In [1]:

import ipyparallel as ipp
rc = ipp.Client()
everyone = rc[:]
everyone

Out[1]:

<DirectView [0, 1, 2, 3,...]>

Step 1: Initialize the engine state. In this case, that's importing pandas and loading the sessions.csv into a data frame.

In [4]:

%%px
import pandas as pd

# users = pd.read_csv('users.csv')
# Each row is the details of one user action. 
# There is several rows with the same user ID
sessions = pd.read_csv('sessions.csv')

Define our task function, to be called on the engines.

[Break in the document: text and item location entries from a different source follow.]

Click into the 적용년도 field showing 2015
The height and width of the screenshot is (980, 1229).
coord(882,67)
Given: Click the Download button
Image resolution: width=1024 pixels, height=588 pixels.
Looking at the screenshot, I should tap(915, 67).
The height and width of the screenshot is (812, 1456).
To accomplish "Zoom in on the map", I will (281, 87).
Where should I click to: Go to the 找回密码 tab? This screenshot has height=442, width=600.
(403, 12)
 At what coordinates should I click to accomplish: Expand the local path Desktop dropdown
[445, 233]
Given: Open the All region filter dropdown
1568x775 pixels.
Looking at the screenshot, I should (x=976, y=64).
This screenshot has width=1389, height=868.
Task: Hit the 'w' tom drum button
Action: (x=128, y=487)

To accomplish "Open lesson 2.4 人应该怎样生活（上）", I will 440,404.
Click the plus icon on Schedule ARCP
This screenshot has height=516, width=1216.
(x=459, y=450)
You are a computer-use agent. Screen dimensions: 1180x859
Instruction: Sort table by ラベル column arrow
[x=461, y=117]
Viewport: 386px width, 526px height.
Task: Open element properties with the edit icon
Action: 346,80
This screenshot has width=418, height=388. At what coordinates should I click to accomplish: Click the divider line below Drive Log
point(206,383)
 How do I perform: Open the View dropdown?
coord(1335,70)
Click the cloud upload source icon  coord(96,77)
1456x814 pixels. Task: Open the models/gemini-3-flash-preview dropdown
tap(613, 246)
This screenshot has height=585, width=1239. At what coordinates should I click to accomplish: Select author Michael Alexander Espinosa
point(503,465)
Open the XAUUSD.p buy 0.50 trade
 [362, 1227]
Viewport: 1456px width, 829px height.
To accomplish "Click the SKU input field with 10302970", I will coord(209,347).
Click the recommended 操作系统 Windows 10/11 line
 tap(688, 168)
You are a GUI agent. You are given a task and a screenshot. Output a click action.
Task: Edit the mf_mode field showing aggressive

This will resolve sessions in the engine namespaces, avoiding passing the data frame as an argument on every call.

In [15]:

def process(user):
    # Locate all the user sessions in the *global* sessions dataframe
    user_session = sessions.loc[sessions['user_id'] == user]
    user_session_data = pd.Series()

    # Make calculations and append to user_session_data

    return user_session_data

Locally, get the unique session IDs:

In [16]:

import pandas as pd
sessions = pd.read_csv('sessions.csv')
user_ids = sessions['user_id'].unique()

Next, make a load-balanced view and map tasks on unique user IDs

In [17]:

view = rc.load_balanced_view()

In [18]:

ar = view.map(process, user_ids)
for user_id, result in zip(user_ids, ar):
    print(user_id, result)

qtw88d9pbl Series([], dtype: float64)
ucgks2fyez Series([], dtype: float64)
xwxei6hdk4 Series([], dtype: float64)
d1mm9tcy42 Series([], dtype: float64)